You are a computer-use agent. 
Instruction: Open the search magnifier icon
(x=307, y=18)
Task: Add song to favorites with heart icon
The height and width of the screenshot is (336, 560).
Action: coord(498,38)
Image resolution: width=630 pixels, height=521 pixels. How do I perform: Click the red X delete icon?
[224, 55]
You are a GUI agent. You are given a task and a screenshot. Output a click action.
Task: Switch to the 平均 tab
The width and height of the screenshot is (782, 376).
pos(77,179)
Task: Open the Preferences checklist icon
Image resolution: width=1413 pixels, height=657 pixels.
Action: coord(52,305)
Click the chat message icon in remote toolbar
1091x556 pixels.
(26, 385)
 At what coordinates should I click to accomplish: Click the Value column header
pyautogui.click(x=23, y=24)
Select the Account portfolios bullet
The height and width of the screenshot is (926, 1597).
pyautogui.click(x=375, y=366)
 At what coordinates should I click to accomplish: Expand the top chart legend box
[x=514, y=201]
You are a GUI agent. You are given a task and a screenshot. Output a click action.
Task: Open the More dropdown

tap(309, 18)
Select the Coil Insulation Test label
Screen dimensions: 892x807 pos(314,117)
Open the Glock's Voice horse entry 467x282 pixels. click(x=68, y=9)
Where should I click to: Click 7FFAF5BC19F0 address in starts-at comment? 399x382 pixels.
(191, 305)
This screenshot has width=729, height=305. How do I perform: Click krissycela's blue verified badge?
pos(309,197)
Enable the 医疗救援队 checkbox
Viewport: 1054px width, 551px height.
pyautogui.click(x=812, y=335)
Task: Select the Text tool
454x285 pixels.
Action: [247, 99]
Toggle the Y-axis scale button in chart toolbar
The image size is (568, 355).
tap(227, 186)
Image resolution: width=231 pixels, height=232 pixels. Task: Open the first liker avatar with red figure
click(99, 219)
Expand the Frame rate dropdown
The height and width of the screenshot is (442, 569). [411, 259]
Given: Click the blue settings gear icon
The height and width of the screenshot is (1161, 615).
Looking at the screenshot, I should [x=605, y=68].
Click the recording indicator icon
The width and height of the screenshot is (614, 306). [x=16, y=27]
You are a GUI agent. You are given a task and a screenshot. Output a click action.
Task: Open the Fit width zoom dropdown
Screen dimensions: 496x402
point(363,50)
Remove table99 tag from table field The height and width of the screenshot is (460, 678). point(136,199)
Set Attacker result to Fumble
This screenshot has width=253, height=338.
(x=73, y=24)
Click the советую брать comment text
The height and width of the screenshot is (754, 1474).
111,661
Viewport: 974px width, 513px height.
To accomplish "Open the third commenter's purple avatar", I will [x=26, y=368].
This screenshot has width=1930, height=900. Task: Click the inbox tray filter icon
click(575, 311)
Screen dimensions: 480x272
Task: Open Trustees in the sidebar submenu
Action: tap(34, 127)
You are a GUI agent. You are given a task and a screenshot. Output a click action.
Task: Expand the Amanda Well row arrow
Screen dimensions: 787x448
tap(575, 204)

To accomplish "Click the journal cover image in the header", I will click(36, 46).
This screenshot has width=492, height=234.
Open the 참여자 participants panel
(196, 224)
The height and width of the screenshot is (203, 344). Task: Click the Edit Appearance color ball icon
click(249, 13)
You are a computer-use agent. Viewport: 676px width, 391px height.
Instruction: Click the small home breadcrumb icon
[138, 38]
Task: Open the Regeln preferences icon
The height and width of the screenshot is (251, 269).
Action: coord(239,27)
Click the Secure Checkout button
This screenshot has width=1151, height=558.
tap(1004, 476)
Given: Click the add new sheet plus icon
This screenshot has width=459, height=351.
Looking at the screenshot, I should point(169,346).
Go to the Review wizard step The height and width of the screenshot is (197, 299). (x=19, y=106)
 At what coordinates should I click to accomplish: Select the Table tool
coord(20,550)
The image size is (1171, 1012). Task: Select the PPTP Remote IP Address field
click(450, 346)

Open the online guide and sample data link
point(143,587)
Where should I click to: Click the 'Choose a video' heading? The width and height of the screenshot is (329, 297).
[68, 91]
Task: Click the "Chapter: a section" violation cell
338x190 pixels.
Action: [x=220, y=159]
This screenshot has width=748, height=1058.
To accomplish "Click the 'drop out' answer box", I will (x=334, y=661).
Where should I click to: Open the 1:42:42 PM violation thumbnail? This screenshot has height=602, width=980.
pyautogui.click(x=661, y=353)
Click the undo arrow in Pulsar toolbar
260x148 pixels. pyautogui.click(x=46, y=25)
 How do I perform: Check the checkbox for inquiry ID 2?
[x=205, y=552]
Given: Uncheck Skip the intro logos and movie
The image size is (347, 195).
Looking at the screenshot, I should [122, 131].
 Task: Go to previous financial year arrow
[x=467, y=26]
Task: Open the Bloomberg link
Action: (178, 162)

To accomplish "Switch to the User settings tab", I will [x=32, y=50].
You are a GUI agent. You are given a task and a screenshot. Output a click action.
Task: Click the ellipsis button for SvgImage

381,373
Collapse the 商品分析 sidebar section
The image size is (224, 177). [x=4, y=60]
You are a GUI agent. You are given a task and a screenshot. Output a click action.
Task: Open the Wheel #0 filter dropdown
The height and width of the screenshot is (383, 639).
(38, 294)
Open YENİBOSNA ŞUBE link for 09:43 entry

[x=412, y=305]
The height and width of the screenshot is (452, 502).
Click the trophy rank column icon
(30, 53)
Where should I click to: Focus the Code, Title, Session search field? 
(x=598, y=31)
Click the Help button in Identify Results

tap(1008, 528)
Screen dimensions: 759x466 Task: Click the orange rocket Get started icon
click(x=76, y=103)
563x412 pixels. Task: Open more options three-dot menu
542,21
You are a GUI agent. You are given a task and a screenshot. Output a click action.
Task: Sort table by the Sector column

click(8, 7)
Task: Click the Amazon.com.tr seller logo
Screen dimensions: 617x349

################

# What the task requires:
All of the data above should be transcribed exactly.

# Response area:
You are a computer-use agent. 
Instruction: Open the search magnifier icon
(x=307, y=18)
Task: Add song to favorites with heart icon
The height and width of the screenshot is (336, 560).
Action: coord(498,38)
Image resolution: width=630 pixels, height=521 pixels. How do I perform: Click the red X delete icon?
[224, 55]
You are a GUI agent. You are given a task and a screenshot. Output a click action.
Task: Switch to the 平均 tab
The width and height of the screenshot is (782, 376).
pos(77,179)
Task: Open the Preferences checklist icon
Image resolution: width=1413 pixels, height=657 pixels.
Action: coord(52,305)
Click the chat message icon in remote toolbar
1091x556 pixels.
(26, 385)
 At what coordinates should I click to accomplish: Click the Value column header
pyautogui.click(x=23, y=24)
Select the Account portfolios bullet
The height and width of the screenshot is (926, 1597).
pyautogui.click(x=375, y=366)
 At what coordinates should I click to accomplish: Expand the top chart legend box
[x=514, y=201]
You are a GUI agent. You are given a task and a screenshot. Output a click action.
Task: Open the More dropdown

tap(309, 18)
Select the Coil Insulation Test label
Screen dimensions: 892x807 pos(314,117)
Open the Glock's Voice horse entry 467x282 pixels. click(x=68, y=9)
Where should I click to: Click 7FFAF5BC19F0 address in starts-at comment? 399x382 pixels.
(191, 305)
This screenshot has width=729, height=305. How do I perform: Click krissycela's blue verified badge?
pos(309,197)
Enable the 医疗救援队 checkbox
Viewport: 1054px width, 551px height.
pyautogui.click(x=812, y=335)
Task: Select the Text tool
454x285 pixels.
Action: [247, 99]
Toggle the Y-axis scale button in chart toolbar
The image size is (568, 355).
tap(227, 186)
Image resolution: width=231 pixels, height=232 pixels. Task: Open the first liker avatar with red figure
click(99, 219)
Expand the Frame rate dropdown
The height and width of the screenshot is (442, 569). [411, 259]
Given: Click the blue settings gear icon
The height and width of the screenshot is (1161, 615).
Looking at the screenshot, I should [x=605, y=68].
Click the recording indicator icon
The width and height of the screenshot is (614, 306). [x=16, y=27]
You are a GUI agent. You are given a task and a screenshot. Output a click action.
Task: Open the Fit width zoom dropdown
Screen dimensions: 496x402
point(363,50)
Remove table99 tag from table field The height and width of the screenshot is (460, 678). point(136,199)
Set Attacker result to Fumble
This screenshot has width=253, height=338.
(x=73, y=24)
Click the советую брать comment text
The height and width of the screenshot is (754, 1474).
111,661
Viewport: 974px width, 513px height.
To accomplish "Open the third commenter's purple avatar", I will [x=26, y=368].
This screenshot has width=1930, height=900. Task: Click the inbox tray filter icon
click(575, 311)
Screen dimensions: 480x272
Task: Open Trustees in the sidebar submenu
Action: tap(34, 127)
You are a GUI agent. You are given a task and a screenshot. Output a click action.
Task: Expand the Amanda Well row arrow
Screen dimensions: 787x448
tap(575, 204)

To accomplish "Click the journal cover image in the header", I will click(36, 46).
This screenshot has width=492, height=234.
Open the 참여자 participants panel
(196, 224)
The height and width of the screenshot is (203, 344). Task: Click the Edit Appearance color ball icon
click(249, 13)
You are a computer-use agent. Viewport: 676px width, 391px height.
Instruction: Click the small home breadcrumb icon
[138, 38]
Task: Open the Regeln preferences icon
The height and width of the screenshot is (251, 269).
Action: coord(239,27)
Click the Secure Checkout button
This screenshot has width=1151, height=558.
tap(1004, 476)
Given: Click the add new sheet plus icon
This screenshot has width=459, height=351.
Looking at the screenshot, I should point(169,346).
Go to the Review wizard step The height and width of the screenshot is (197, 299). (x=19, y=106)
 At what coordinates should I click to accomplish: Select the Table tool
coord(20,550)
The image size is (1171, 1012). Task: Select the PPTP Remote IP Address field
click(450, 346)

Open the online guide and sample data link
point(143,587)
Where should I click to: Click the 'Choose a video' heading? The width and height of the screenshot is (329, 297).
[68, 91]
Task: Click the "Chapter: a section" violation cell
338x190 pixels.
Action: [x=220, y=159]
This screenshot has width=748, height=1058.
To accomplish "Click the 'drop out' answer box", I will (x=334, y=661).
Where should I click to: Open the 1:42:42 PM violation thumbnail? This screenshot has height=602, width=980.
pyautogui.click(x=661, y=353)
Click the undo arrow in Pulsar toolbar
260x148 pixels. pyautogui.click(x=46, y=25)
 How do I perform: Check the checkbox for inquiry ID 2?
[x=205, y=552]
Given: Uncheck Skip the intro logos and movie
The image size is (347, 195).
Looking at the screenshot, I should [122, 131].
 Task: Go to previous financial year arrow
[x=467, y=26]
Task: Open the Bloomberg link
Action: (178, 162)

To accomplish "Switch to the User settings tab", I will [x=32, y=50].
You are a GUI agent. You are given a task and a screenshot. Output a click action.
Task: Click the ellipsis button for SvgImage

381,373
Collapse the 商品分析 sidebar section
The image size is (224, 177). [x=4, y=60]
You are a GUI agent. You are given a task and a screenshot. Output a click action.
Task: Open the Wheel #0 filter dropdown
The height and width of the screenshot is (383, 639).
(38, 294)
Open YENİBOSNA ŞUBE link for 09:43 entry

[x=412, y=305]
The height and width of the screenshot is (452, 502).
Click the trophy rank column icon
(30, 53)
Where should I click to: Focus the Code, Title, Session search field? 
(x=598, y=31)
Click the Help button in Identify Results

tap(1008, 528)
Screen dimensions: 759x466 Task: Click the orange rocket Get started icon
click(x=76, y=103)
563x412 pixels. Task: Open more options three-dot menu
542,21
You are a GUI agent. You are given a task and a screenshot. Output a click action.
Task: Sort table by the Sector column

click(8, 7)
Task: Click the Amazon.com.tr seller logo
Screen dimensions: 617x349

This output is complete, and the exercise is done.